# Hyperparameters

In [71]:
EPOCHS = 20
BATCH_SIZE = 64
LEARNING_RATE = 0.01
SEED = 42

# Step 1: Select Task/Dataset
I chose Tiny ImageNet, which contains 100000 images of 200 classes (500 for each class) resized to 64x64 color images.

In [2]:
# from datasets import load_dataset
# from classes import i2d
# import json

In [3]:
# dataset = load_dataset('Maysee/tiny-imagenet', split='train')

In [4]:
# dataset[0]

In [5]:
# with open("dataset_infos.json") as file:
#     dataset_infos = json.load(file)

In [6]:
# class_names = dataset_infos["Maysee--tiny-imagenet"]["features"]["label"]["names"]
# idx2class = {i: class_names[i] for i in range(len(class_names))}

# Step 2: Get to know the data
The dataset is well balanced and has 500 images for each class

In [7]:
# from collections import defaultdict

# class_counts = defaultdict(int)
# for instance in dataset:
#     label = instance['label']
#     class_counts[label] += 1

# for label, count in class_counts.items():
#     print(f"Class {label}: {count} instances")

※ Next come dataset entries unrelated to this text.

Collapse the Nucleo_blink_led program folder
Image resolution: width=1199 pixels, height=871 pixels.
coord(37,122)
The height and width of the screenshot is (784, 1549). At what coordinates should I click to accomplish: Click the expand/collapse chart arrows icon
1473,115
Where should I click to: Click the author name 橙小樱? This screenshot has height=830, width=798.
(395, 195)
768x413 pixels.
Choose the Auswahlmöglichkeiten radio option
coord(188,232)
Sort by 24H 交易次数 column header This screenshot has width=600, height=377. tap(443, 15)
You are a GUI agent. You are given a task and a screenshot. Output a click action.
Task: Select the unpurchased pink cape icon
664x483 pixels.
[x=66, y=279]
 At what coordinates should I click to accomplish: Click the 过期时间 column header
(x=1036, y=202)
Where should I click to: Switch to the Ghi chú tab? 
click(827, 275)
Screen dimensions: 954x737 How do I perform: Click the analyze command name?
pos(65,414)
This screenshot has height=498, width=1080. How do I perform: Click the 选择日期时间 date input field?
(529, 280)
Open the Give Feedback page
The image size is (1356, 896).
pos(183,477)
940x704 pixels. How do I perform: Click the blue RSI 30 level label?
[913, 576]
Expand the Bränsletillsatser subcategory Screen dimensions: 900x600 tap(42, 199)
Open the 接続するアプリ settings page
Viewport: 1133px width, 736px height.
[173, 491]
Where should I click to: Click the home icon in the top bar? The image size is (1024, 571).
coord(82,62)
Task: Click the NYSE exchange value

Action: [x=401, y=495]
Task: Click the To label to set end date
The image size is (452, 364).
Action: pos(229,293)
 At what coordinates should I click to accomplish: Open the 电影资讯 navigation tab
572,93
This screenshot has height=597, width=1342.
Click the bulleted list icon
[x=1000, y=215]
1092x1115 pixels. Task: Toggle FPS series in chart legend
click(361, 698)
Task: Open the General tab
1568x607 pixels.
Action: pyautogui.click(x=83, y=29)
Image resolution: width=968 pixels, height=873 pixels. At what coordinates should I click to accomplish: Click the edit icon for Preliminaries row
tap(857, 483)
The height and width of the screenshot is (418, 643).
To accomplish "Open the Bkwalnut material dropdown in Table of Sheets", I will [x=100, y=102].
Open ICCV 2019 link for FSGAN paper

# Step 3: Structure Modeling

### Step 3.1 Determine how (with which metrics) you want to evaluate your model. Also, consider the error in estimating the metrics.
We will use accuracy and F1 macro (precision, recall) to evaluate our model.

### Step 3.2 Implement basic functionality to train models and evaluate them against each other. It is recommended to use a suitable MLOps platform (e.g. W&B)

In [8]:
from tin import TinyImageNetDataset
from torch.utils.data import DataLoader
from torchvision import transforms, models
from sklearn.metrics import precision_score, recall_score, f1_score

  from tqdm.autonotebook import tqdm


In [9]:
# Define a custom Dataset class because the dataset from load_dataset() is useless
train_data = TinyImageNetDataset(root_dir="./data/tiny-imagenet-200", mode="train")
val_data = TinyImageNetDataset(root_dir="./data/tiny-imagenet-200", mode="val")
test_data = TinyImageNetDataset(root_dir="./data/tiny-imagenet-200", mode="test")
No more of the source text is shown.